Even big-city Seattle could not keep him, however, and in 1978, at 20 years old, Lewis flew to Europe. He made a home in Rotterdam, the Netherlands, where he made himself a force on the local, national, and international jazz scene. He led three working bands—an organ trio, a world-jazz quintet, and the progressive quartet heard on Naked Animals—as well as creating a highly regarded record label, Audio Daddio, with Lewis himself as the house producer. 

At the same time, Lewis made frequent trips back to the United States, continuing to work in Seattle and also establishing himself firmly on the Bay Area jazz scene, where he settled after returning to North America for good in the mid-1990s. He worked with the likes of Randy Brecker, Donald Bailey, Ted Gioia, Mark Levine, Bobby Hutcherson, and Larry Grenadier before returning to Washington to be closer to his family. 

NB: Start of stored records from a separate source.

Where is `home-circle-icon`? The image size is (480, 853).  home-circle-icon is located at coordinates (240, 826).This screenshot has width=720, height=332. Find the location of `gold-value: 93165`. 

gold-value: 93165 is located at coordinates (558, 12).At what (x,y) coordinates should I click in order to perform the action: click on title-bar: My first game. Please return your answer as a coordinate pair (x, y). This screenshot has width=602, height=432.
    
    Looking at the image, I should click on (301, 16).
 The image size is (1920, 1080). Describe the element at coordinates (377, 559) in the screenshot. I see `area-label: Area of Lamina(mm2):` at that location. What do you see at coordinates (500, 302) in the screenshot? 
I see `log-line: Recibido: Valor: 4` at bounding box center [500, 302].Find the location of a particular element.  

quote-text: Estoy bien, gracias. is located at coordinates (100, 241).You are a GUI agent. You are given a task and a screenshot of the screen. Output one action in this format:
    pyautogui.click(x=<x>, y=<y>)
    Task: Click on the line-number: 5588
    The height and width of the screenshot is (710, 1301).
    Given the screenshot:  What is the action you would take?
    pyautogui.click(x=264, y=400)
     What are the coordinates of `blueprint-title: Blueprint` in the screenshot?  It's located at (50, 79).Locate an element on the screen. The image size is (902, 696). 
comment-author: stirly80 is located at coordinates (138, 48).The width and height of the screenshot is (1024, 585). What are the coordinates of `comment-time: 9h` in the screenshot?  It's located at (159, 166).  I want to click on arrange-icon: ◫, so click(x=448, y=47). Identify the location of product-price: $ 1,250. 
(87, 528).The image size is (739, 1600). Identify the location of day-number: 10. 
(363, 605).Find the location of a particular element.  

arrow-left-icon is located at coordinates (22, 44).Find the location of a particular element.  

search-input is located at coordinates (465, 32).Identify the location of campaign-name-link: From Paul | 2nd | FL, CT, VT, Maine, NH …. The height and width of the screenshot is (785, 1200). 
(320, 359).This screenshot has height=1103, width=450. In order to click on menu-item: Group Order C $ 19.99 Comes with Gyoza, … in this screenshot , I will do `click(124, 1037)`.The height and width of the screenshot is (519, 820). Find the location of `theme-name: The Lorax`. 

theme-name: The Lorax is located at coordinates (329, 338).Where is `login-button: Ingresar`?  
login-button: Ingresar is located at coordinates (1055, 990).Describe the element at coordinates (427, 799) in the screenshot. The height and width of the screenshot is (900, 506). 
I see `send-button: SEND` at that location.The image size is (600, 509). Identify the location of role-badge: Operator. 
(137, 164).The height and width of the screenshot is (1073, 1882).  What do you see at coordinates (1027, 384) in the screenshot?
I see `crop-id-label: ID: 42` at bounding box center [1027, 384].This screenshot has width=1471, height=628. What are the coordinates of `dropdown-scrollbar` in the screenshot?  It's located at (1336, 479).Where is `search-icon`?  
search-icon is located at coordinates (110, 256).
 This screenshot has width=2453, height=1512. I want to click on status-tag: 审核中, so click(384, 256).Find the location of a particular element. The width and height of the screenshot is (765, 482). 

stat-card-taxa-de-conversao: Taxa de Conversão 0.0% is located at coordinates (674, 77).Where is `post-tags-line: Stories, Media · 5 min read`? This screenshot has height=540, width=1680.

Lewis is a dizzyingly prolific musician, with more than 30 albums and an astounding 1,700 plus compositions to his name. His most recent document of his work, 2017’s The New York Session, was an acclaimed album featuring the all-star rhythm section of pianist George Cables, bassist Essiet Essiet, and Victor Lewis. Naked Animals, however, is an important (and heretofore dormant) installment in Lewis’s career, showing that he has long been able to hold his own with artists of such high caliber. It is a testament to what he is able to achieve when surrounded by “great musicians who loved the music. It’s not always easy to find musicians who really dedicate themselves to your music.”